Lantas, apa sebenarnya perbedaan link phishing dan malware?
Phishing: Umpan Berbentuk Link Palsu
Phishing berasal dari kata fishing (memancing), artinya penjahat siber melempar umpan berupa tautan palsu (link phishing) untuk memancing korban agar menyerahkan data pribadinya secara sukarela.
Contohnya, korban menerima SMS, email, atau DM media sosial berisi link yang seolah-olah resmi, misalnya mengatasnamakan bank, marketplace, atau aplikasi e-wallet.
Begitu diklik, link phishing mengarahkan korban ke halaman login tiruan. Di situlah korban diminta mengisi username, password, PIN, atau OTP.
Malware: Senjata Jahat di Balik Unduhan
Berbeda dengan link phishing yang menjebak dengan halaman palsu, malware (malicious software) adalah perangkat lunak berbahaya. Malware bisa berupa virus, trojan, spyware, hingga ransomware.
Cara masuknya beragam, mulai dari lewat lampiran email, aplikasi bajakan, atau situs download ilegal.
Begitu malware terinstal di perangkat, pelaku bisa mencuri data, merekam aktivitas keyboard (keylogger), bahkan mengambil alih sistem.
Mana Lebih Berbahaya?
Link phishing memanfaatkan human error – korban tertipu dan menyerahkan data sendiri. Sementara malware cenderung bekerja diam-diam di balik layar.
Malware bisa bertahan lama tanpa disadari, merusak sistem, memeras data (ransomware), atau memata-matai aktivitas pengguna.
Keduanya sama-sama berbahaya. Bedanya, phishing menipu dari luar, malware merusak dari dalam.
Bagaimana Mencegahnya?
1. Waspada link mencurigakan
Periksa ejaan domain, URL pendek, dan tawaran hadiah mencurigakan. Jangan klik link yang dikirim nomor atau akun tidak dikenal.
2. Aktifkan verifikasi dua langkah
Bila data login bocor karena phishing, setidaknya akun masih terlindungi.
3. Gunakan antivirus terpercaya
Perangkat lunak antivirus dapat mendeteksi malware yang tersembunyi.
4. Perbarui sistem dan aplikasi
Banyak malware memanfaatkan celah keamanan di sistem lawas.
5. Unduh aplikasi resmi
Hindari memasang software dari situs bajakan.
Phishing dan malware ibarat dua sisi jebakan kejahatan siber.

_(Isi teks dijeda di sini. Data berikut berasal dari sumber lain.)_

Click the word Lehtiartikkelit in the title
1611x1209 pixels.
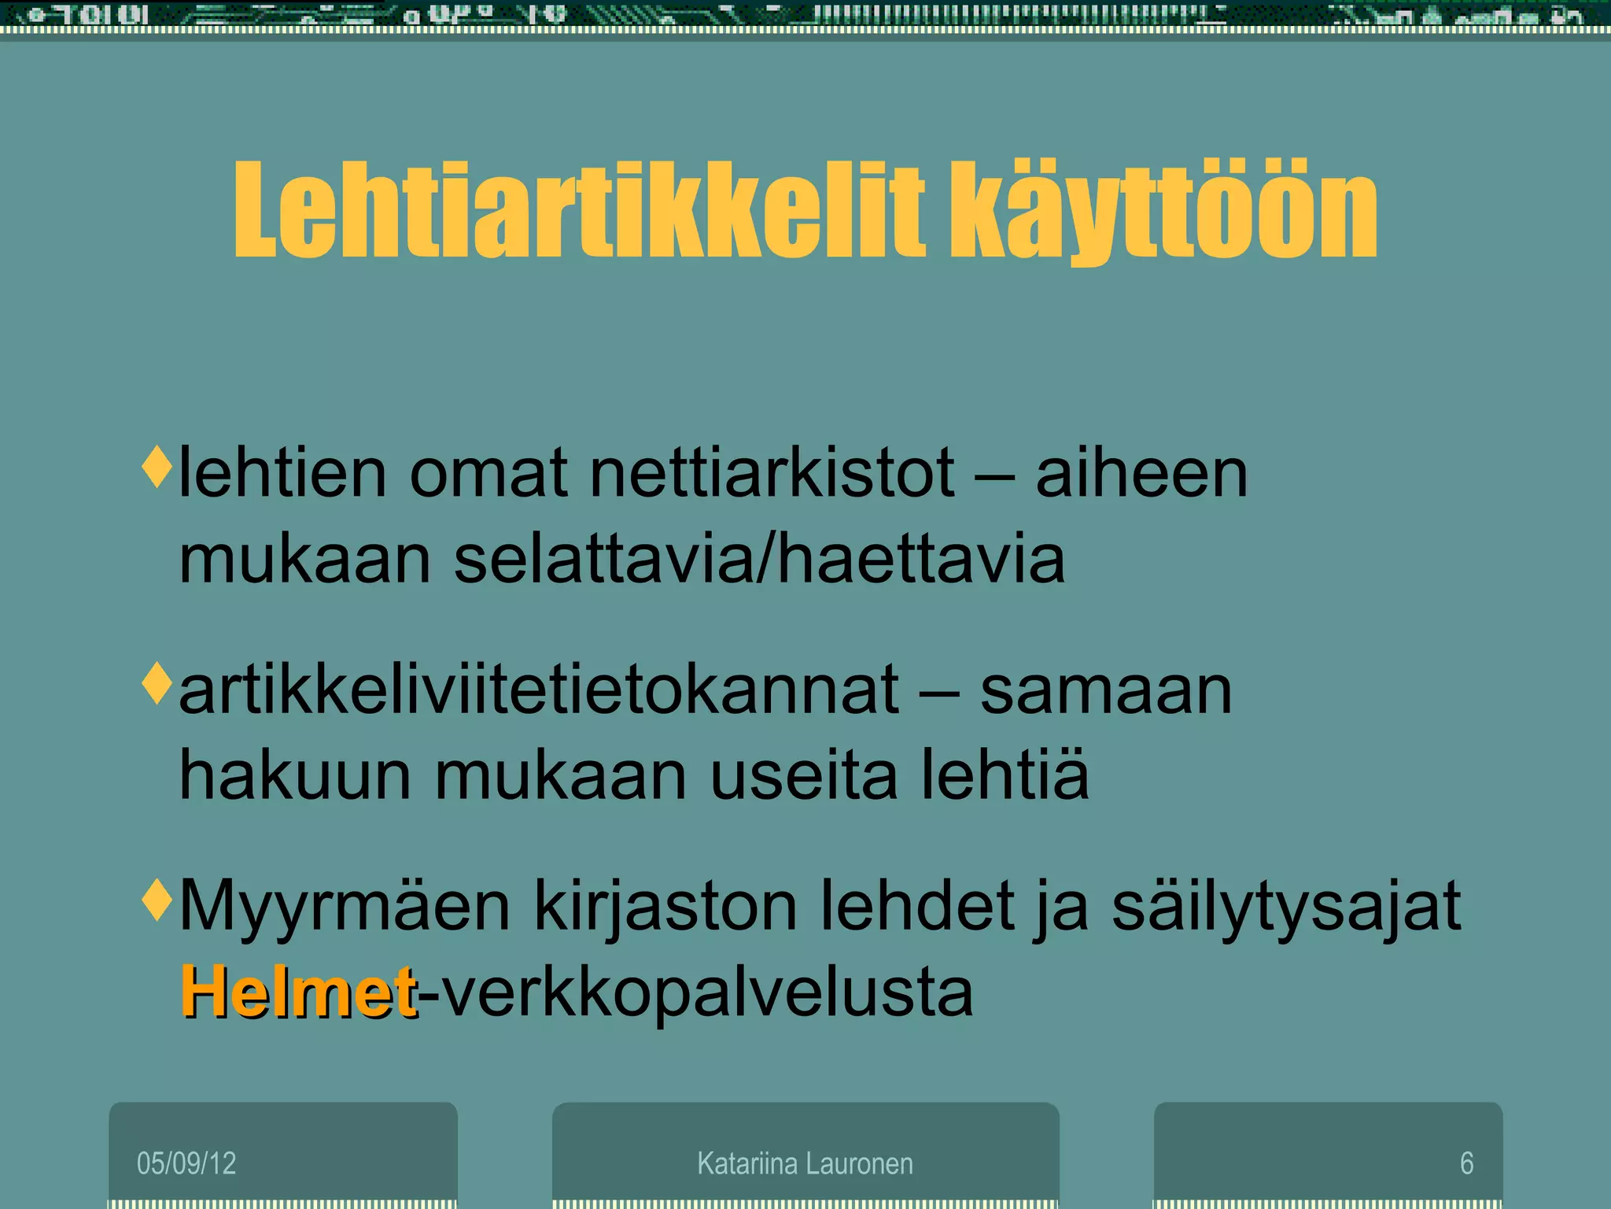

Bedanya, phishing mengelabui Anda agar memberikan data sensitif, sedangkan malware memasuki perangkat Anda secara diam-diam.
Keduanya harus diwaspadai agar data dan privasi tetap aman.
Sudah tahu bedanya? Sekarang, waktunya lebih waspada setiap kali membuka link mencurigakan di layar gawai Anda.